Storing error reason for when job retries

Hey! We’re trying to handle a retry where we’d like to attach some metadata to why as the job is retrying (the reason why it failed). How would we most easily go about this?
We’re thinking of creating a database table outside of Oban to store that associated information. But wanted to check if there’s some prefered way of doing this.

We found out from #oban in the Elixir slack that the error array can be used for this purpose, but from the error array we don’t get the reason, just a error string (which includes the reason). We’d rather have the reason. Is there an easy way to do this?

Thanks!

The original, unformatted reason is available in the job’s unsaved_error field. That field is populated with the kind, reason, and stacktrace of an exception or crash after execution. That’s what is formatted and stored in the errors array, but it isn’t stored in a raw form.

You can retrieve and store the raw unsaved_error with a telemetry handler:

def handle_event([:oban, :job, :exception], _timing, %{job: job}, _conf) do
  reason = job.unsaved_error.reason
  ...
end

Storing the raw exception in a separate table seems like a corelation and maintenance burden. Perhaps you could raise a custom error instead?

defmodule MyWorker do
  use Oban.Worker

  defmodule Error do
    defexception [:message]
  end

  @impl Oban.Worker
  def perform(%{args: args}) do
    with {:error, reason} <- do_something_with_args(args) do
      raise Error, reason
    end
  end
end
1 Like

I work with @graborg and can expand on the use case. When performing the job, we call another service that may result in a partial error. On partial failures, this service returns an opaque string token that should be passed along if the call is retried. The token is used on the other end to exclude the already-performed work.

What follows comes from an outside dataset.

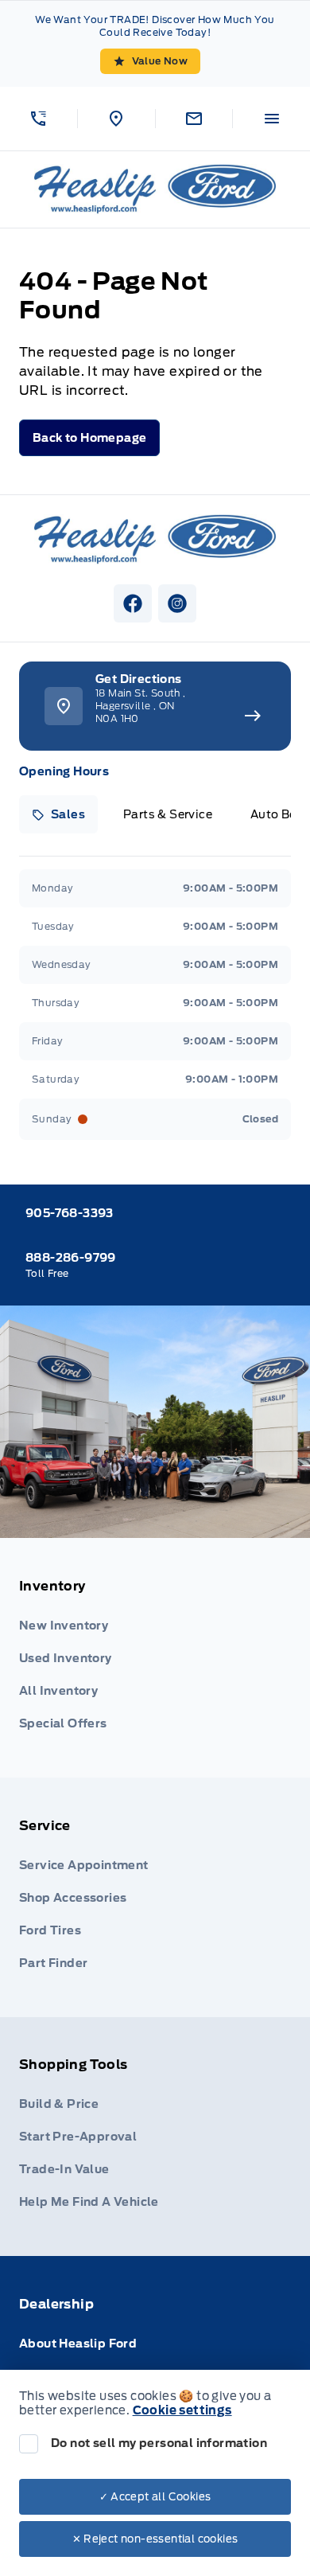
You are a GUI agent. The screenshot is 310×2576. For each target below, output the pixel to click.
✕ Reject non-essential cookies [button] (155, 2539)
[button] (38, 118)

If we return {:error, token} in our worker, we see that the token is stored in the error array, but it seems unsafe to retrieve it back. I’ve hardcoded perform/1 to return {:error, "hello"} and see this string in the relevant “error” field:

"** (Oban.PerformError) MyWorker failed with {:error, \"hello\"}"

It would be possible to parse this string, but that might break if formatting changes in the future.

I see a few ways:

  • Parsing the token from the error string. feels unsafe…
  • Picking up the error reason through telemetry. Seems like a misuse of telemetry data
  • Storing the token in a table with a reference to the oban job, with delete cascade set on the foreign key so they clean up. Still might be unsafe, as the oban job is updated by Oban outside perform, and so in a different transaction
  • We can write manually to the job’s meta by updating it with Ecto while we’re still in perform/1.
  • Discarding the current job and enqueuing a different job specific to retries of partial failures, with the token in args. A bit of cognitive overhead, but perhaps not so bad
  • Adding functionality to Oban to extract the error reason safely from the string stored in errors array. That would add a maintenance burden, but we’d be happy to contribute

Do you see a better way to retrieve context from an error when retrying jobs?

That’s the error it uses when you return an {:error, reason} tuple. If you raise an exception instead it will use the formatted output of that exception. That’s why I suggested defining a custom error, you control the formatting. For example:

defmodule MyApp.Error do
  defexception [:message]
end

Exception.format(:error, MyApp.Error.exception("Token <<123-abc>>"), [])
# => "** (MyApp.Error) Token <<123-abc>>"

Then you’re in complete control of the format and can reliably parse out the token, if necessary.

That’s how error reporting from Oban works already, so not much of a misuse.

There’s no reliable way to do that from Oban itself because it will store the output of any exception. They are normalized as much as possible, but it’s unpredictable.